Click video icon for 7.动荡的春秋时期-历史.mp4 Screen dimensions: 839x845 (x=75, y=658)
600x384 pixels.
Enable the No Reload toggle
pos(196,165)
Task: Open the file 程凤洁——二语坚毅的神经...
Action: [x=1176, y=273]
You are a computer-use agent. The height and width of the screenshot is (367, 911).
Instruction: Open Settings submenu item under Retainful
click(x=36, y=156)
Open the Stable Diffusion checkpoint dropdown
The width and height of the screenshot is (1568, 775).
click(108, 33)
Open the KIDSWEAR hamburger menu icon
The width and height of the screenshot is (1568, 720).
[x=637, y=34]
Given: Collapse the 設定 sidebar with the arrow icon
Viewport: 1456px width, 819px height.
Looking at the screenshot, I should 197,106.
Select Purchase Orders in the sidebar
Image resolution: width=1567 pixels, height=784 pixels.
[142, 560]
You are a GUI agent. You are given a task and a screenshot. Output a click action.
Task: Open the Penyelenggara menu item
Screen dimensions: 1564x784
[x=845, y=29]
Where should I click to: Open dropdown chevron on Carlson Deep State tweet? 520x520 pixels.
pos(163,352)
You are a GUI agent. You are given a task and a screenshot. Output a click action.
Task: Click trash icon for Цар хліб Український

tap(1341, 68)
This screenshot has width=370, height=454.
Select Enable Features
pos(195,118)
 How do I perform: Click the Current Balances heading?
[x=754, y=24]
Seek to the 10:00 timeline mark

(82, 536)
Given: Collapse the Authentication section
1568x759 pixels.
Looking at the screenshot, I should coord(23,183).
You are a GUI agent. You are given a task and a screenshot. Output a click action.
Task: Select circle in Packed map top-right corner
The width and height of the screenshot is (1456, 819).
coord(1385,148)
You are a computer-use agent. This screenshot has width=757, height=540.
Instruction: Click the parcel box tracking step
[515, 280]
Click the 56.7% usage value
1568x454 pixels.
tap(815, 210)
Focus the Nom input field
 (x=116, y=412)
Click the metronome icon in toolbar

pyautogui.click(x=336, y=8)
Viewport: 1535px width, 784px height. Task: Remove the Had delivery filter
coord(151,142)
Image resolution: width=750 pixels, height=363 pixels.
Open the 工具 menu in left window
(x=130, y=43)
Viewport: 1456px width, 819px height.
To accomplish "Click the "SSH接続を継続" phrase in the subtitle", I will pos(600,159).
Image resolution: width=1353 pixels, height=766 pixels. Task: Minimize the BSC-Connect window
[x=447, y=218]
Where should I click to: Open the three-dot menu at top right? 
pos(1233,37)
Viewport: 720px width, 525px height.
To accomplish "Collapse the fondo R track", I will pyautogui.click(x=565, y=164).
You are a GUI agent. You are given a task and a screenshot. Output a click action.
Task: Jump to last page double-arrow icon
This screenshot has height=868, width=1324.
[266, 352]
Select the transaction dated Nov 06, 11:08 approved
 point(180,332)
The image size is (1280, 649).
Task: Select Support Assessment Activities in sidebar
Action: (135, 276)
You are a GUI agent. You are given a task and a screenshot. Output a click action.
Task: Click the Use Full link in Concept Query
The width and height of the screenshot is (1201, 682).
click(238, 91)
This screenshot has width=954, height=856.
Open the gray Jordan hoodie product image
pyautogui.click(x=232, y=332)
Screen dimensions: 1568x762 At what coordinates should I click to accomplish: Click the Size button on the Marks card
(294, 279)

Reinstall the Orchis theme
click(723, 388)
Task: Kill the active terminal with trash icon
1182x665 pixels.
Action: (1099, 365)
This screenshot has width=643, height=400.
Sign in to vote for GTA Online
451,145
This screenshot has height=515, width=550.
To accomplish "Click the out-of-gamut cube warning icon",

##########

▶ _What to do_
Rewrite all of the records above as one numbered list, one line per item, leaving out the blank lines.

▶ _Answer for this exercise_
1. Click video icon for 7.动荡的春秋时期-历史.mp4 Screen dimensions: 839x845 (x=75, y=658)
2. 600x384 pixels.
3. Enable the No Reload toggle
4. pos(196,165)
5. Task: Open the file 程凤洁——二语坚毅的神经...
6. Action: [x=1176, y=273]
7. You are a computer-use agent. The height and width of the screenshot is (367, 911).
8. Instruction: Open Settings submenu item under Retainful
9. click(x=36, y=156)
10. Open the Stable Diffusion checkpoint dropdown
11. The width and height of the screenshot is (1568, 775).
12. click(108, 33)
13. Open the KIDSWEAR hamburger menu icon
14. The width and height of the screenshot is (1568, 720).
15. [x=637, y=34]
16. Given: Collapse the 設定 sidebar with the arrow icon
17. Viewport: 1456px width, 819px height.
18. Looking at the screenshot, I should 197,106.
19. Select Purchase Orders in the sidebar
20. Image resolution: width=1567 pixels, height=784 pixels.
21. [142, 560]
22. You are a GUI agent. You are given a task and a screenshot. Output a click action.
23. Task: Open the Penyelenggara menu item
24. Screen dimensions: 1564x784
25. [x=845, y=29]
26. Where should I click to: Open dropdown chevron on Carlson Deep State tweet? 520x520 pixels.
27. pos(163,352)
28. You are a GUI agent. You are given a task and a screenshot. Output a click action.
29. Task: Click trash icon for Цар хліб Український
30. tap(1341, 68)
31. This screenshot has width=370, height=454.
32. Select Enable Features
33. pos(195,118)
34.  How do I perform: Click the Current Balances heading?
35. [x=754, y=24]
36. Seek to the 10:00 timeline mark
37. (82, 536)
38. Given: Collapse the Authentication section
39. 1568x759 pixels.
40. Looking at the screenshot, I should coord(23,183).
41. You are a GUI agent. You are given a task and a screenshot. Output a click action.
42. Task: Select circle in Packed map top-right corner
43. The width and height of the screenshot is (1456, 819).
44. coord(1385,148)
45. You are a computer-use agent. This screenshot has width=757, height=540.
46. Instruction: Click the parcel box tracking step
47. [515, 280]
48. Click the 56.7% usage value
49. 1568x454 pixels.
50. tap(815, 210)
51. Focus the Nom input field
52.  (x=116, y=412)
53. Click the metronome icon in toolbar
54. pyautogui.click(x=336, y=8)
55. Viewport: 1535px width, 784px height. Task: Remove the Had delivery filter
56. coord(151,142)
57. Image resolution: width=750 pixels, height=363 pixels.
58. Open the 工具 menu in left window
59. (x=130, y=43)
60. Viewport: 1456px width, 819px height.
61. To accomplish "Click the "SSH接続を継続" phrase in the subtitle", I will pos(600,159).
62. Image resolution: width=1353 pixels, height=766 pixels. Task: Minimize the BSC-Connect window
63. [x=447, y=218]
64. Where should I click to: Open the three-dot menu at top right? 
65. pos(1233,37)
66. Viewport: 720px width, 525px height.
67. To accomplish "Collapse the fondo R track", I will pyautogui.click(x=565, y=164).
68. You are a GUI agent. You are given a task and a screenshot. Output a click action.
69. Task: Jump to last page double-arrow icon
70. This screenshot has height=868, width=1324.
71. [266, 352]
72. Select the transaction dated Nov 06, 11:08 approved
73.  point(180,332)
74. The image size is (1280, 649).
75. Task: Select Support Assessment Activities in sidebar
76. Action: (135, 276)
77. You are a GUI agent. You are given a task and a screenshot. Output a click action.
78. Task: Click the Use Full link in Concept Query
79. The width and height of the screenshot is (1201, 682).
80. click(238, 91)
81. This screenshot has width=954, height=856.
82. Open the gray Jordan hoodie product image
83. pyautogui.click(x=232, y=332)
84. Screen dimensions: 1568x762 At what coordinates should I click to accomplish: Click the Size button on the Marks card
85. (294, 279)
86. Reinstall the Orchis theme
87. click(723, 388)
88. Task: Kill the active terminal with trash icon
89. 1182x665 pixels.
90. Action: (1099, 365)
91. This screenshot has width=643, height=400.
92. Sign in to vote for GTA Online
93. 451,145
94. This screenshot has height=515, width=550.
95. To accomplish "Click the out-of-gamut cube warning icon",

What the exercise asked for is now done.